TASK STATEMENT
Swap "overlapping squares" for "stacked squares" in the data, from the line with "The image size" through the end of the data, and write those lines out again with everything else unchanged and the pictures left out.

Text and item location data
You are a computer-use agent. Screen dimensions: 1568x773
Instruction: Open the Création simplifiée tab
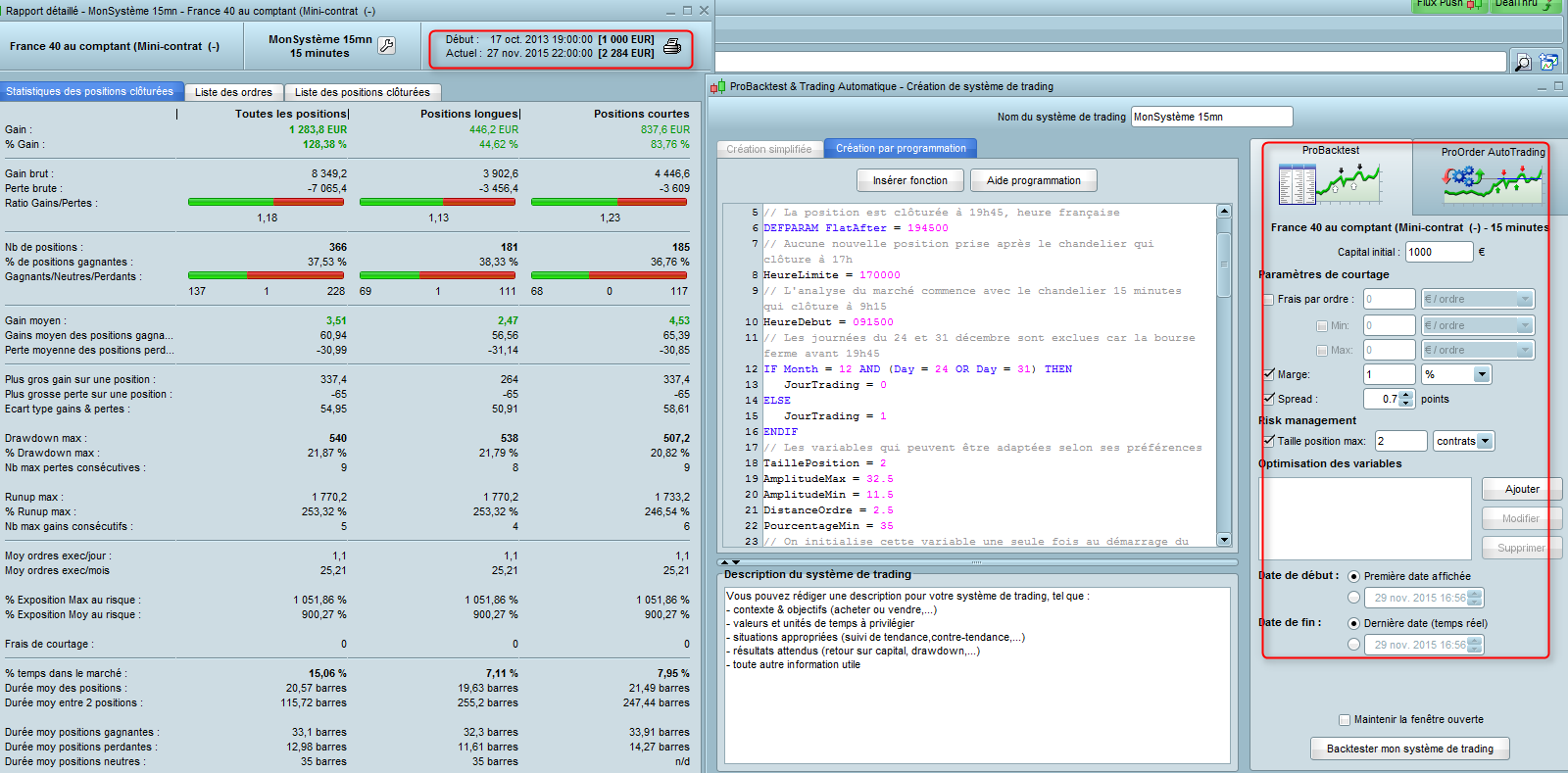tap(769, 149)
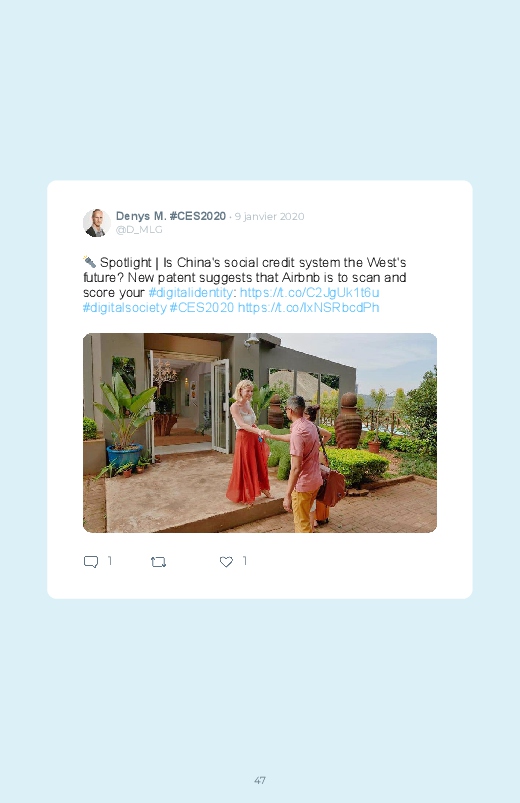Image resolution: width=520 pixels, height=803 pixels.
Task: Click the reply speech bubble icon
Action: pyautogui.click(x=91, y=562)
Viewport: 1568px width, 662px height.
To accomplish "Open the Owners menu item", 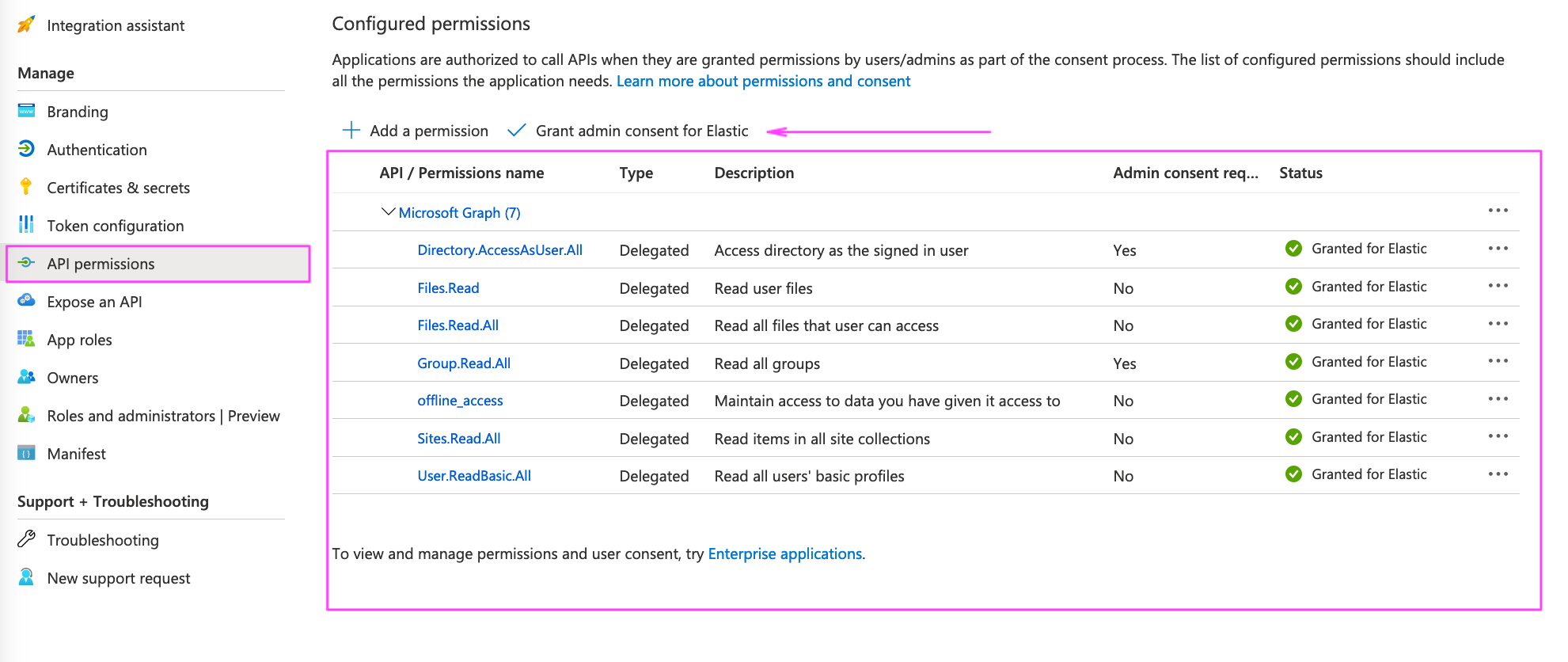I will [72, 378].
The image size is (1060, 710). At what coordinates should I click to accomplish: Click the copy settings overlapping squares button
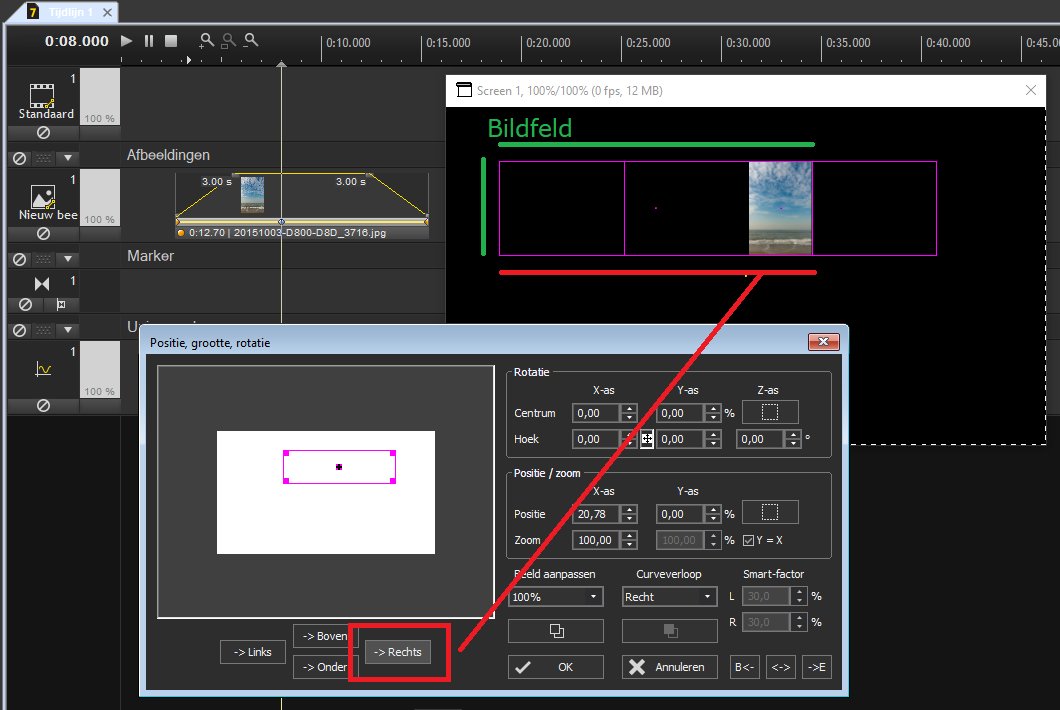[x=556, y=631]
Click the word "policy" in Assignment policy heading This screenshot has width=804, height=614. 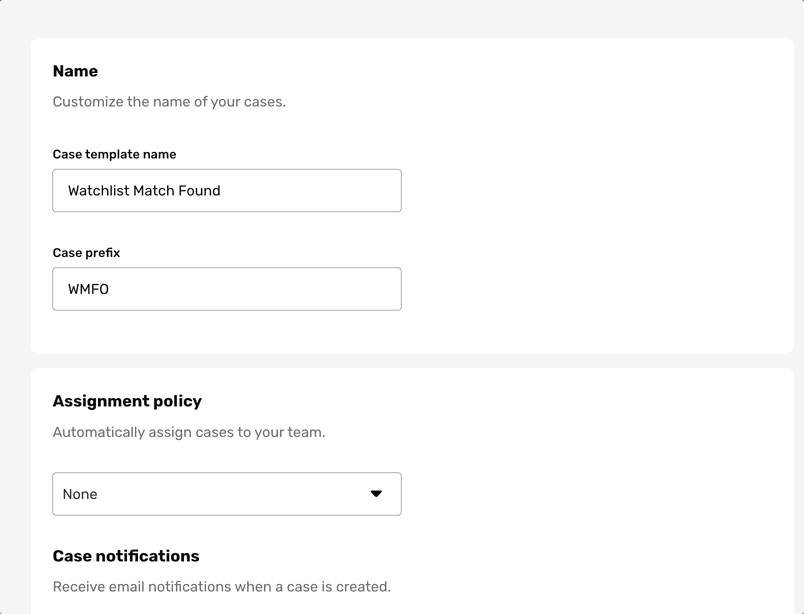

RESULT OF THE EXERCISE
The image size is (1060, 710). At what coordinates should I click to accomplish: Click the copy settings stacked squares button
[x=556, y=631]
Click the word "policy" in Assignment policy heading This screenshot has width=804, height=614. 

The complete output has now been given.